=== Challenge 1 ===
Please pull out every line of the records that contains the word "Click".

::: Selected text :::

5. Connection Testing

Port Forwarding

bash
# Forward OceanBase port
kubectl port-forward svc/oceanbase-service -n oceanbase 2881:2881

Using obclient Connection

bash
# Connect within cluster
kubectl exec -it deployment/oceanbase-obcluster-zone1 -n oceanbase -- obclient -h127.0.0.1 -P2881 -uroot@test -pcoze123 -Dtest

# Connect from external (requires port forwarding)
obclient -h127.0.0.1 -P2881 -uroot@test -pcoze123 -Dtest

Using MySQL Client Connection

bash
# Using MySQL client
mysql -h127.0.0.1 -P2881 -uroot@test -pcoze123 -Dtest

6. Monitoring and Management

View Logs

bash
# View OceanBase logs
kubectl logs -f deployment/oceanbase-obcluster-zone1 -n oceanbase

# View ob-operator logs
kubectl logs -f deployment/oceanbase-controller-manager -n oceanbase-system

Scaling

bash
# Scale replica count
kubectl patch obcluster oceanbase-obcluster -n oceanbase --type='merge' -p='{"spec":{"topology":[{"zone":"zone1","replica":2}]}}'

# Adjust resource configuration
kubectl patch obcluster oceanbase-obcluster -n oceanbase --type='merge' -p='{"spec":{"observer":{"resource":{"cpu":4,"memory":"16Gi"}}}}'

Backup and Recovery

bash
# Create backup
kubectl apply -f - <<EOF
apiVersion: oceanbase.oceanbase.com/v1alpha1
kind: OBTenantBackupPolicy
metadata:
  name: backup-policy
  namespace: oceanbase
spec:
  obClusterName: oceanbase-obcluster
  tenantName: test
  backupType: FULL
  schedule: "0 2 * * *"

::: Data shown :::

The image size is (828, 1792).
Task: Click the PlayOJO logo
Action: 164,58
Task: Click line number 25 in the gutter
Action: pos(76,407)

:::
::: Data shown :::

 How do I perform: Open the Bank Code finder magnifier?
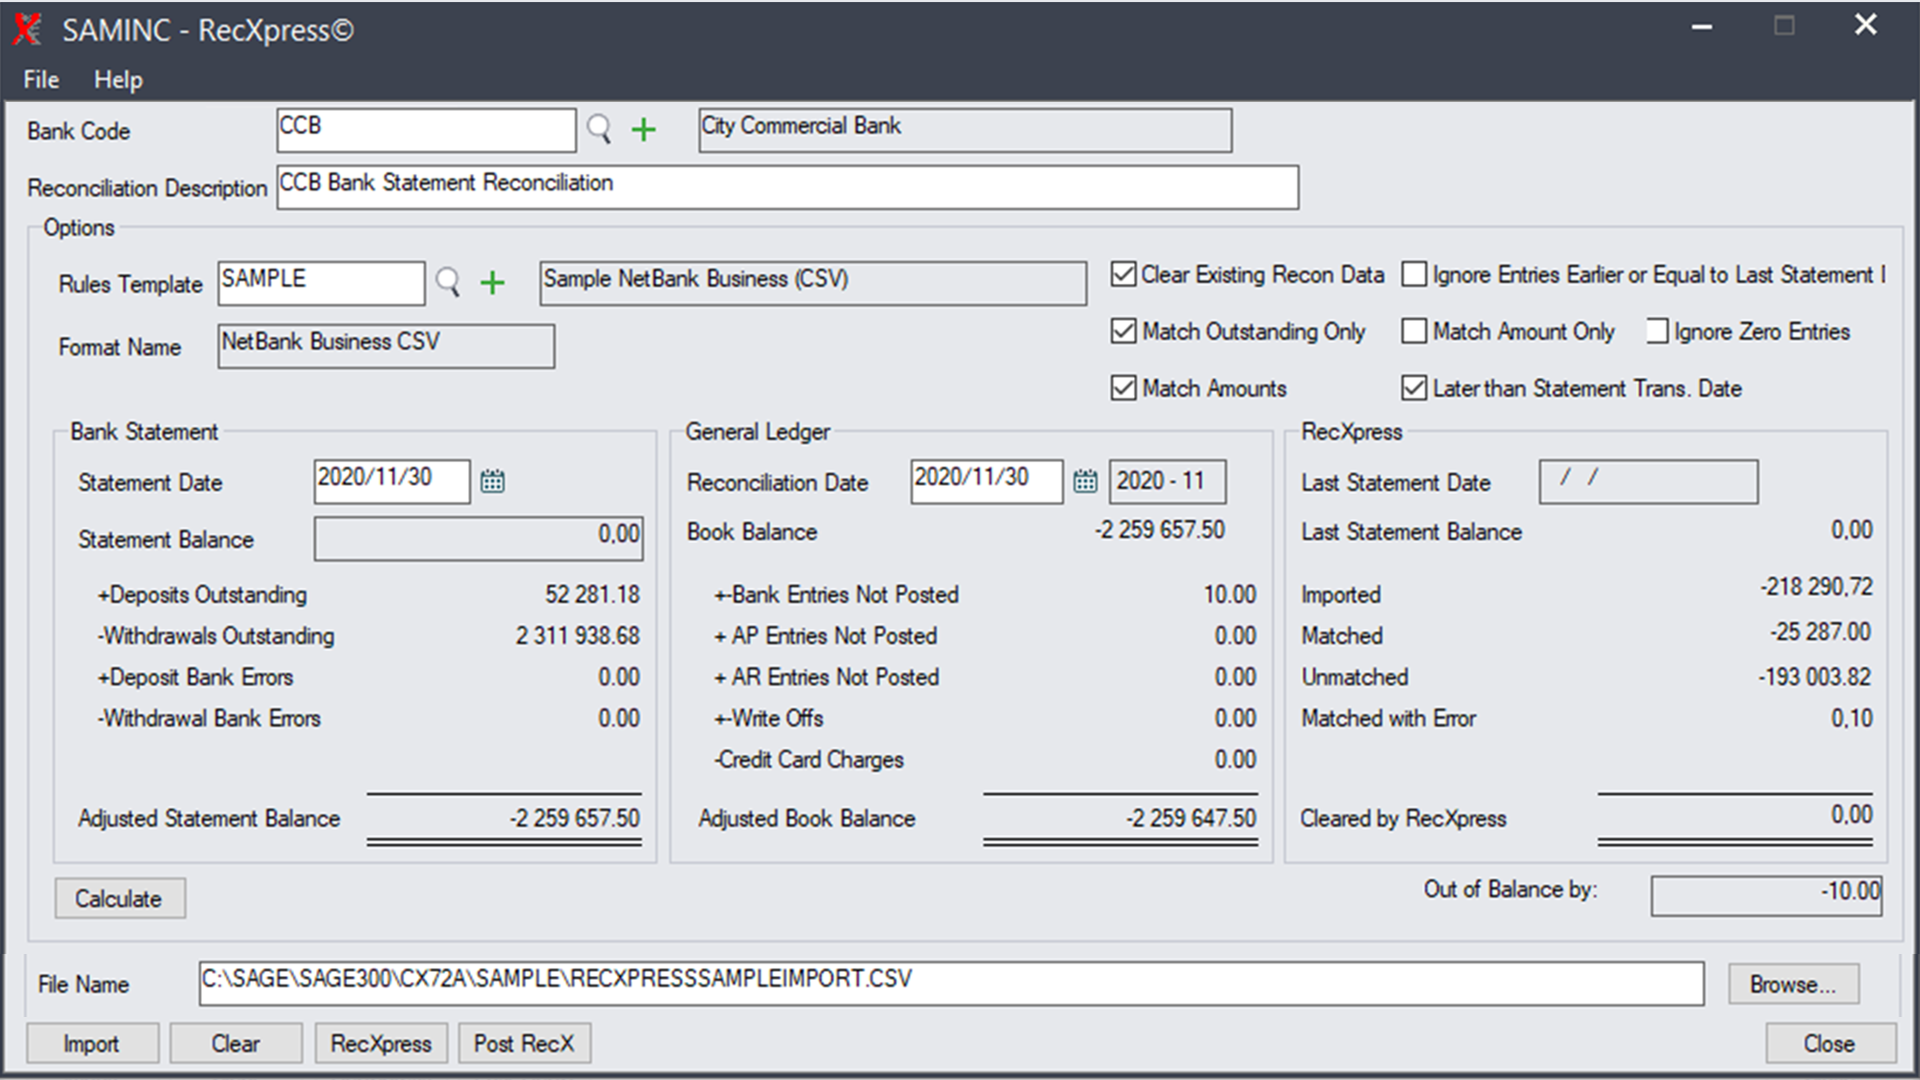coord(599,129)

:::

=== Challenge 2 ===
In the OceanBase text, which namespace is used when viewing the ob-operator logs?

=== Full answer 1 ===
Task: Click the PlayOJO logo
Task: Click line number 25 in the gutter

=== Full answer 2 ===
oceanbase-system